The study, published in the September Arthritis Care & Research, examined the incidence of type 2 DM in people with RA and in general non-RA, hypertension, osteoarthritis (OA) and psoriatic arthritis (PsA) cohorts. Results showed the risk of type 2 DM was lower in the RA cohort compared to other cohorts, after adjusting for potential confounding.
Seoyoung C. Kim, MD, ScD, MSCE, director of the Program in Rheumatologic, Immunologic, and Musculoskeletal PharmacoEpidemiology (PRIME) at Brigham and Women’s Hospital, is the study’s lead author. She said the results were somewhat surprising, as she and her colleagues had expected to see a greater risk of type 2 DM associated with RA.
“Patients with hypertension, OA or PsA are likely to have more shared risk factors for diabetes than the RA group,” Dr. Kim said. “Also, advances in RA treatment have helped us better control RA disease activity and minimize the use of steroids, which are a risk factor for diabetes.

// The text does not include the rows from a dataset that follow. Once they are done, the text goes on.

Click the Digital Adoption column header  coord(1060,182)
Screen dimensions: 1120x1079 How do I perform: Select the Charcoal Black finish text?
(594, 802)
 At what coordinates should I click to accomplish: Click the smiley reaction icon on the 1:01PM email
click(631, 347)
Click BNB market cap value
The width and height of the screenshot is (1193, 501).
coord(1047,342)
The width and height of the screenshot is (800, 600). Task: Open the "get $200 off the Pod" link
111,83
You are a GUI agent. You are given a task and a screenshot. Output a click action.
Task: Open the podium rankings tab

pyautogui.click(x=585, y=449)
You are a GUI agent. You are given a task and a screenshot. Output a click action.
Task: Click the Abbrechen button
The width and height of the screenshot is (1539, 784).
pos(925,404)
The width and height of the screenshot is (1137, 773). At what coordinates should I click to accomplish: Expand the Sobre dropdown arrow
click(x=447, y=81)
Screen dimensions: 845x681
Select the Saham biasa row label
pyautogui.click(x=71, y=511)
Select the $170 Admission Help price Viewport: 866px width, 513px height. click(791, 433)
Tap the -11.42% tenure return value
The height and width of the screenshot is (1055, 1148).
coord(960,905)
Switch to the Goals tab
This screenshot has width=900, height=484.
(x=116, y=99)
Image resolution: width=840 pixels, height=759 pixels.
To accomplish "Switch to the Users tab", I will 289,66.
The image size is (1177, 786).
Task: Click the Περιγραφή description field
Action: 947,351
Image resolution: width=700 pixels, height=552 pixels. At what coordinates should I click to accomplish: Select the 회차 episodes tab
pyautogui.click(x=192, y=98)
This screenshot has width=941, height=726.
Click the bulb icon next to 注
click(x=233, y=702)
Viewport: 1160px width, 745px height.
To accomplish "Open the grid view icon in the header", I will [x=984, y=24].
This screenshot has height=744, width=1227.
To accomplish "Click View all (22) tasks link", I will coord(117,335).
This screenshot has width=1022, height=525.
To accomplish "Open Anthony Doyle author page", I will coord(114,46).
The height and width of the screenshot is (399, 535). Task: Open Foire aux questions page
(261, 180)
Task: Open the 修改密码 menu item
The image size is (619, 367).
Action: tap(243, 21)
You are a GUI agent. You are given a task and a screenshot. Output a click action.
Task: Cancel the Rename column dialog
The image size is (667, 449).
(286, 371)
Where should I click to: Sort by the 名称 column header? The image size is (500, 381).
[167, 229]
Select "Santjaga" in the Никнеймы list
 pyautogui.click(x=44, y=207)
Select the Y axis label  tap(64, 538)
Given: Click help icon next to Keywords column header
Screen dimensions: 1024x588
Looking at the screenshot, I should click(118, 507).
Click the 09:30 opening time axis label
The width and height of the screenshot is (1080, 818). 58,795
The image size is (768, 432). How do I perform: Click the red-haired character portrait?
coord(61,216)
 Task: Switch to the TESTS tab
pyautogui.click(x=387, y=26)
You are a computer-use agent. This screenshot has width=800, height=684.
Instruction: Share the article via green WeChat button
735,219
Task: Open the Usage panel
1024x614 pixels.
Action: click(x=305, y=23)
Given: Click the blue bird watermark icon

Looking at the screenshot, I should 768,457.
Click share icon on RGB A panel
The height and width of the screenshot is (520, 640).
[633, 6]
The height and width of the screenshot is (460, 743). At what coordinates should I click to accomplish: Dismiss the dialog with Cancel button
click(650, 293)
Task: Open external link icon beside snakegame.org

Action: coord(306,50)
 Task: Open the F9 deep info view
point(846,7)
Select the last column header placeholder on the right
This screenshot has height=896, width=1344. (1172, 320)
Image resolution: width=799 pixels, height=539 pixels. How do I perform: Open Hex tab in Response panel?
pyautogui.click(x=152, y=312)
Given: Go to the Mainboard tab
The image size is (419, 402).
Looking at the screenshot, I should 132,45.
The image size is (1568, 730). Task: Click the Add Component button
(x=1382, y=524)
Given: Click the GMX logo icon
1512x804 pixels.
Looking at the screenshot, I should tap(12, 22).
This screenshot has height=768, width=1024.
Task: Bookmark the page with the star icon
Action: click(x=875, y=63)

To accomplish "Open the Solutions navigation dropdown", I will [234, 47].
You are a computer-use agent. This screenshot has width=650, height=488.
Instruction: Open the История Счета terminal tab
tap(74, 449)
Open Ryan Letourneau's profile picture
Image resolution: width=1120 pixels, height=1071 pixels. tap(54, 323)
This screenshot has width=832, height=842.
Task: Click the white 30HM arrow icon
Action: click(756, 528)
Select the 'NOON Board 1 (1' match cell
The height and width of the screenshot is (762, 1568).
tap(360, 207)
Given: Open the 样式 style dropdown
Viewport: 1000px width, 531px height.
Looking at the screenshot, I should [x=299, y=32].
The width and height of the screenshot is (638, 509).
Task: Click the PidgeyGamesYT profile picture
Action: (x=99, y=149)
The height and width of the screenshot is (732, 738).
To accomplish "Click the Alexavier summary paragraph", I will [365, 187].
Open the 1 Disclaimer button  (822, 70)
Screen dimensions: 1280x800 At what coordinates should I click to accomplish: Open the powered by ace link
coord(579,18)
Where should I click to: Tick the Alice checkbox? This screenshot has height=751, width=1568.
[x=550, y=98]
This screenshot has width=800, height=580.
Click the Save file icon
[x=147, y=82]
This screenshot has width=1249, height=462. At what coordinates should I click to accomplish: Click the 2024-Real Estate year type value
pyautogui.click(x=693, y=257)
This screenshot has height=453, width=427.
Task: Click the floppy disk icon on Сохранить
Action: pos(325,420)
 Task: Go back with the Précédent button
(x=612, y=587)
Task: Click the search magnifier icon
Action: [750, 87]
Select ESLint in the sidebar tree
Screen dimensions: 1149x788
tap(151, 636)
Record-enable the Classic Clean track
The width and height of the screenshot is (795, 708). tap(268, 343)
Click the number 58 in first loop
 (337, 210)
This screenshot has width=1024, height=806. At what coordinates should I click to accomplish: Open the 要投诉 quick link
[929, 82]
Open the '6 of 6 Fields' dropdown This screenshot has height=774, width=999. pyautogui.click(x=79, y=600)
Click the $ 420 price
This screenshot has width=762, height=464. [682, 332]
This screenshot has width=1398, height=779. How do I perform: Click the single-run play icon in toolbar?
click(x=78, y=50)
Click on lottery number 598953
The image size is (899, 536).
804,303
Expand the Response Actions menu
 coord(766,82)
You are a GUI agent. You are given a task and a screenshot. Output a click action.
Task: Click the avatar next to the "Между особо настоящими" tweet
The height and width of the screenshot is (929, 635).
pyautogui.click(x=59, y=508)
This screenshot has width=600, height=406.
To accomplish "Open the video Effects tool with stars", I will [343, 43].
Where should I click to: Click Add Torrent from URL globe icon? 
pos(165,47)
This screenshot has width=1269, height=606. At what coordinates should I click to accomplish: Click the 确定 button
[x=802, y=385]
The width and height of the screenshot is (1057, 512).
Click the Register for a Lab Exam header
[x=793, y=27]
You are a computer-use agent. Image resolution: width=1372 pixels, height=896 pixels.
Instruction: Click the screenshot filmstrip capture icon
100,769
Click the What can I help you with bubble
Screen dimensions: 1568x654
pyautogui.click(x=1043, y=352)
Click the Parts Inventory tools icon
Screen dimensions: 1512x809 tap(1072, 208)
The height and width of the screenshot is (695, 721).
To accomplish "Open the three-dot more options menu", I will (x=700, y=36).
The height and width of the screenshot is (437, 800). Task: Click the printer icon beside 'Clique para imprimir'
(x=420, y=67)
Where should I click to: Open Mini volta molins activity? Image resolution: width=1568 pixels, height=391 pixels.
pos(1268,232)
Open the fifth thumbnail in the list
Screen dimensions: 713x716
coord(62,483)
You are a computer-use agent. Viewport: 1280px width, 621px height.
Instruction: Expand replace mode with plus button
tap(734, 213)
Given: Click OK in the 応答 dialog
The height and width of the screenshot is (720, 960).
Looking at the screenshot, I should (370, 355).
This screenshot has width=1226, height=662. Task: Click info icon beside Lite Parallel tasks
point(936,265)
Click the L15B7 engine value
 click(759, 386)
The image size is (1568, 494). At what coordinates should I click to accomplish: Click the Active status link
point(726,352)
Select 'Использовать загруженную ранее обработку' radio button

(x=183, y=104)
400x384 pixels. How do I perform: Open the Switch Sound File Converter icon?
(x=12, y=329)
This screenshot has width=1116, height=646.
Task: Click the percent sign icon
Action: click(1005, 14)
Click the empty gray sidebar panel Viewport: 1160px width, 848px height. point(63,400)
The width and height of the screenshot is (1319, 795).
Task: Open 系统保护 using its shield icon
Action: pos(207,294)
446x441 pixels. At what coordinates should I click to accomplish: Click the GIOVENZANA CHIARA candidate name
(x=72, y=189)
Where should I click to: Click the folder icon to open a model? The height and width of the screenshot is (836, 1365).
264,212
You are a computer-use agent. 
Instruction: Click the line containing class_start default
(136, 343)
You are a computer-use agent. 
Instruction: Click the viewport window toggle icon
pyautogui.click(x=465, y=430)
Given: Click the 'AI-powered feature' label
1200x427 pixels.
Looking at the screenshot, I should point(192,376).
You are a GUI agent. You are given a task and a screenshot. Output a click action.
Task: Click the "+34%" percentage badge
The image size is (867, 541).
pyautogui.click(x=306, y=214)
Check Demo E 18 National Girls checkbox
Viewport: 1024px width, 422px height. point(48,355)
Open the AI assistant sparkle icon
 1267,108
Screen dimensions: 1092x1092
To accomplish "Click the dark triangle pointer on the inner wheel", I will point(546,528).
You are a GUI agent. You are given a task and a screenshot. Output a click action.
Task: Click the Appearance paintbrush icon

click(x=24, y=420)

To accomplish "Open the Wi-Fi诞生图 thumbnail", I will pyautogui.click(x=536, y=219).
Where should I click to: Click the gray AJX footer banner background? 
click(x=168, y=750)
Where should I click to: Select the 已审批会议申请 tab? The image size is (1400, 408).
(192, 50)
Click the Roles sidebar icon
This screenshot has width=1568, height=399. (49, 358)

“I don’t want to imply that RA is somehow protective against diabetes. But relatively speaking, based on our data, compared with the general and other disease populations, merely having RA does not increase the risk of developing type 2 DM.”
Size and Generalizability of Study Cohort a Strength
A major strength of the study, Dr. Kim noted, was its size and generalizability: It used a U.S. commercial insurance claims database of nearly 450,000 people. With such a vast data source, investigators were able to incorporate various comparison groups that were representative of the U.S. population and make a thorough assessment of baseline risks and health care utilization.
“Our study was carefully designed to account for potential differences not only in participants’ demographics, medications and other comorbidities, but also in their patterns of health care system use,” she added.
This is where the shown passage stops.